UGADELA MATH/ SPROUTED MATH STIR FRY

SERVES 4

 

4 cups of sprouted moth

2 tbsp oil

1 inch cinnamon stick

4-6 cloves

6-8 pepper corns

½ tsp mustard seeds (rai)

1 tsp cumin seeds (jeera)

a generous pinch of asafetida (hing)

½ tsp turmeric powder (haldi)

1-1½ tsp salt

1 tsp green chilli paste

1 tsp ginger paste

1 tsp sugar

1 tbsp cumin coriander powder (dhana jiru)

½ tsp cinnamon powder

¼ tsp clove powder

¼ cup water

 

  1. Heat oil in a pressure cooker over medium heat.
  2. Add cloves, cinnamon stick and peppercorns.
  3. Add mustard and cumin seeds.
  4. As they begin to sizzle, add asafetida.
  5. Add chili and ginger paste. Stir fry for a few seconds.
  6. Add turmeric powder, give it a quick stir.
  7. Immediately add the sprouted moth.
  8. Add salt and mix well.
  9. Add water.
  10. Close the lid of the pressure cooker.
  11. Over medium heat let the sprouted moth cook for 1 whistle only.
  12. Take the cooker off the heat. When the steam is released open the lid.
  13. Add sugar, dhana jiru, clove and cinnamon powders.
  14. Mix well.
  15. Add chopped coriander and serve it with kadhi and plain rice.

 

Tips:

  • You can enjoy ugadela math on its own, add chopped onion, tomato and some lemon juice.
  • I prefer cooking sprouted moth in a pressure cooker so they cook well and are not hard.
  • If you prefer, you can cook them in a pan.
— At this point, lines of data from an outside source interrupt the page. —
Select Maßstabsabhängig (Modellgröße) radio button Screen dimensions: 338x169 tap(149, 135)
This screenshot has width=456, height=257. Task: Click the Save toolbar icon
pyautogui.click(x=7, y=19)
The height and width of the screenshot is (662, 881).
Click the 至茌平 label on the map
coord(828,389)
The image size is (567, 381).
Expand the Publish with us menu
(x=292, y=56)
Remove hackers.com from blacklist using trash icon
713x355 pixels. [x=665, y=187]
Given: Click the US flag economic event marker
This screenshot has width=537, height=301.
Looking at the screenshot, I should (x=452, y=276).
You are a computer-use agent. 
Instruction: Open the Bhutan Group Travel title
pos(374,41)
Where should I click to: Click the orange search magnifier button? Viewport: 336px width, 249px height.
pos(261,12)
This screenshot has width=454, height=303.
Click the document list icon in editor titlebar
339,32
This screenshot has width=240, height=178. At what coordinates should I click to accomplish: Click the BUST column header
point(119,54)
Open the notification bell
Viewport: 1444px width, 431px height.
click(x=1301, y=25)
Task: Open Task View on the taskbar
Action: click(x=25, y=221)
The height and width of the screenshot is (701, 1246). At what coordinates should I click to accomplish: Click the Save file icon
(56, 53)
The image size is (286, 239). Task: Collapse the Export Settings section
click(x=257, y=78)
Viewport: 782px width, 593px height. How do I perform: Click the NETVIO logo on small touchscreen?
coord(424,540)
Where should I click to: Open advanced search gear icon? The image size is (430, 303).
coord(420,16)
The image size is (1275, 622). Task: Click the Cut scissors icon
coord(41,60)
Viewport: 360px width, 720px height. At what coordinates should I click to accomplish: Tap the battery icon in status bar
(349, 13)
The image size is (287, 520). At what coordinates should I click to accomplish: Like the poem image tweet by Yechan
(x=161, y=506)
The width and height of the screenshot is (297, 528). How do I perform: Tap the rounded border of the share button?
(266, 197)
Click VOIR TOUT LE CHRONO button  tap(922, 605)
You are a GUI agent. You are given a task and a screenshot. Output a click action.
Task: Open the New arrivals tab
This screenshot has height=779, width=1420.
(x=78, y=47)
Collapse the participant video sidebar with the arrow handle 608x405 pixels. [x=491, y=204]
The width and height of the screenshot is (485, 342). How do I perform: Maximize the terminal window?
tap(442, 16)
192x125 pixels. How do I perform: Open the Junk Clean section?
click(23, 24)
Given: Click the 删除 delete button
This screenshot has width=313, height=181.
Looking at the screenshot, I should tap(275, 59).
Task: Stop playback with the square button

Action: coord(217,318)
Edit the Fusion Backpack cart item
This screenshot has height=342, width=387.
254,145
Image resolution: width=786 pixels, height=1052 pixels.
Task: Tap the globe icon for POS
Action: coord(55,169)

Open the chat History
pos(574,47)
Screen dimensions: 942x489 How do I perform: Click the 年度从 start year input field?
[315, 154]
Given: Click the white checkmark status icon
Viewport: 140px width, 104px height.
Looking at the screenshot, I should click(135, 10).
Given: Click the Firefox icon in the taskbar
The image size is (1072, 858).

You may have to add extra water. Cook till done.
  • When you sprout moth, remember to wash them frequently as they tend to become slimy and smelly very quickly.

 

 

What a comfort meal of rice, kadhi and sprouted moth beans! I think I would have the moth beans like a snack along with my cup of chai. Thank you so much Mayuriji for gracing my space and your lovely complements… I am totally floored… 🙂 Wishing you many many more years of beautiful blogging…

 

Have a great weekend, y’all! <3

 



Join the Conversation

  1. Aww such kind words Rafeeda. Thank you so much for inviting me to your blog as a guest. Don’t worry,God willing one day may just get the opportunity to serve you a full Gujarati thali. If we ever meet up in Mombasa then it has to be our Swahili Street Food. Hopefully, you’ll get the chance to try out Ugadela Math for your HD.